(6月24日・調布グリーンホール)
イザベル・ファウストが弾くベートーヴェンのヴァイオリン協奏曲は、8年前ノット東響との共演でも聴いていた。
その時以下のようにレヴューを書いたが、読み返してみて、今回の印象もほぼ同じだった。
『彼女の一人舞台と言ってもいいくらい、常に音楽の中心にいた。絹糸のように繊細で美しく磨き抜かれた音。高音の伸びが滑らか。また、スティールのように強靭な線が芯にある。ボウイングは滑らかで、どのフレーズも音楽的。』
https://ameblo.jp/baybay22/entry-12210045510.html
前回も第2楽章に最も感動したが、昨日も第2楽章が最も胸を打った。
ベートーヴェンの高貴な精神をここまで高める演奏に出会うことはファウスト以外には考えられない。
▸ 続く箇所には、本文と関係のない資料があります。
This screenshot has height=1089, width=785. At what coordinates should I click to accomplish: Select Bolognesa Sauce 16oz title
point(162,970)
正直な話、感じたものを言葉で表すことが空しくなるほどのインパクトがあった。
第1楽章のカデンツァはティンパニも加わるベートーヴェンがこの曲をピアノ協奏曲に編曲したさいにつくったもの。前回がどうだったか、記憶にないがファウストはオーケストラのトゥッテイにしばしば加わった。そういう時先頭で弾くファウストの音が引き立つだけではなく、N響の音が微妙に変化したことが興味深い。
第2楽章最後の短いカデンツァと第3楽章コーダ前のカデンツァはファウストのオリジナルなのだろうか。
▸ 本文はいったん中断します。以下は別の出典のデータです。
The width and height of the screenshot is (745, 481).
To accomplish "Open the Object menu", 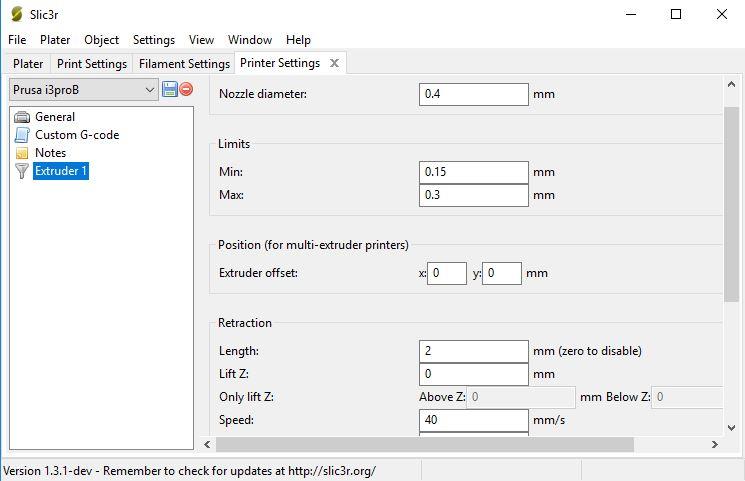I will (101, 40).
鈴木優人N響の演奏は、若々しくフレッシュな印象。N響は作品を熟知しており、流れがスムーズだった。コンサートマスターは西村尚也。
アンコールはシャルル・オーギュスト・ベリオ作曲、12の情景 作品109 第12番「なぐさめ」。ベリオと言っても現代音楽のルチアーノ・ベリオではない。
シャルル=オーギュスト・ド・ベリオ(Charles-Auguste de Bériot, 1802年2月20日 - 1870年4月8日[1])は、ベルギーのヴァイオリニスト、作曲家。パリでジョヴァンニ・バッティスタ・ヴィオッティ、ピエール・バイヨに学び、各地を演奏旅行、1843年よりブリュッセル音楽院のヴァイオリン教授を務めた。(ウィキペディアより)
かわいらしい小品といった印象。アンコールを告げるさい、ファウストの生声を初めて聞いた。鈴をころがすようなチャーミングな声に彼女の人柄が感じられた。
後半のプログラムはバッハ(ウェーベルン編)「リチェルカータと、シューベルト「交響曲第5番」。6月19日サントリーホールでのN響定期の後半と同じで、演奏内容も重なる部分が多い。
まだN響定期のレヴューを書いていないので、そちらを書き終わったのち、追記します。